▸ **SET TASKS**
**1.** Rewrite the Virtual CloneDrive post starting at "Check out this" and ending at "you have mounted.", renaming "MagicISO" to "PowerISO".
**2.** Count the lines in the rows below that contain the string "should", treating case as significant, and reply with only that number.

▸ **TEXT EXCERPT**
»»

# Virtual Clonedrive - Great if you regularly use certain Libronix CD's



## Semper Fidelis

Check out this program: SlySoft Virtual CloneDrive

Once you launch the program it creates a Virtual CD Drive Letter that you can right click and then mount ISO files of CD's that you've burned. The computer then treates the ISO file as if an actual CD is inserted into your computer.

I used a program called MagicISO to create an ISO file of the CD that contains my Hendricksen NT commentaries. I then mounted that ISO file to my virtual clonedrive and voila! I am able to access those Libronix libraries as if my CD is inserted. The nice thing about the clone drive is that you can mount/unmount individual ISO's and it keeps track of the ISO's you have mounted.

««

▸ **THE RECORDS**

»»

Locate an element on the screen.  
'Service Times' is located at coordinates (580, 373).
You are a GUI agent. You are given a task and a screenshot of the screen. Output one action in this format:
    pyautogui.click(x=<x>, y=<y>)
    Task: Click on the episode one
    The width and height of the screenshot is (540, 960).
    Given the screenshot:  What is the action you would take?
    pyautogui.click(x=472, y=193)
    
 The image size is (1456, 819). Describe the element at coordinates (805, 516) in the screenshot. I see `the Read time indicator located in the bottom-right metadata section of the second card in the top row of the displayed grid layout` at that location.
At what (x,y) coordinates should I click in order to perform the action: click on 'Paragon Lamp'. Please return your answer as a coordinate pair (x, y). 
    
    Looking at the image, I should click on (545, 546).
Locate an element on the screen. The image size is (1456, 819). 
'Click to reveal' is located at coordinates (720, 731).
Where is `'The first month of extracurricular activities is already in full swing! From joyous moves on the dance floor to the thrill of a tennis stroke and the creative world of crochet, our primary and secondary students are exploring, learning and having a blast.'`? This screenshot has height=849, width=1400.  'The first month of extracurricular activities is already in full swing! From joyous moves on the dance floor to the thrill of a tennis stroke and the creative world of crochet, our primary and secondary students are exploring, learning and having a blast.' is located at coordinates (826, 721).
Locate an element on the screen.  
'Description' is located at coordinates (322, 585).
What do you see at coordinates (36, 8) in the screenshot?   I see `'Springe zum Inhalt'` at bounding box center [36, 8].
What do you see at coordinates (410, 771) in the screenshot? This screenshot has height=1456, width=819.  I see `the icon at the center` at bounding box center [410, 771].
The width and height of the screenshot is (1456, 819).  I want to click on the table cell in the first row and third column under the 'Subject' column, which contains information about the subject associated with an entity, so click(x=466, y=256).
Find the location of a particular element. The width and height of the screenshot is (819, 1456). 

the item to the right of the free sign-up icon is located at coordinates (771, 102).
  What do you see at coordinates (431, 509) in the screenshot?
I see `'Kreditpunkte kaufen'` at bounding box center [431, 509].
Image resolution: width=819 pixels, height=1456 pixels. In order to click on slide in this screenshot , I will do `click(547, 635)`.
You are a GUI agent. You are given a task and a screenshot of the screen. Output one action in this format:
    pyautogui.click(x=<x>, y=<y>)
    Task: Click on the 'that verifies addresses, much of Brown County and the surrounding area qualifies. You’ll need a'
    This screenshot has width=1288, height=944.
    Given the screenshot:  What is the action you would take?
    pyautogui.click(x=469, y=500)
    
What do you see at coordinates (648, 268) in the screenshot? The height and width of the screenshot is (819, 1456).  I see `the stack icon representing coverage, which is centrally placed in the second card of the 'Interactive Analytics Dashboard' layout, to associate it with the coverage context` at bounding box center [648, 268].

««

▸ **RESULTS IN ORDER**
**1.**
Check out this program: SlySoft Virtual CloneDrive

Once you launch the program it creates a Virtual CD Drive Letter that you can right click and then mount ISO files of CD's that you've burned. The computer then treates the ISO file as if an actual CD is inserted into your computer.

I used a program called PowerISO to create an ISO file of the CD that contains my Hendricksen NT commentaries. I then mounted that ISO file to my virtual clonedrive and voila! I am able to access those Libronix libraries as if my CD is inserted. The nice thing about the clone drive is that you can mount/unmount individual ISO's and it keeps track of the ISO's you have mounted.

**2.** 2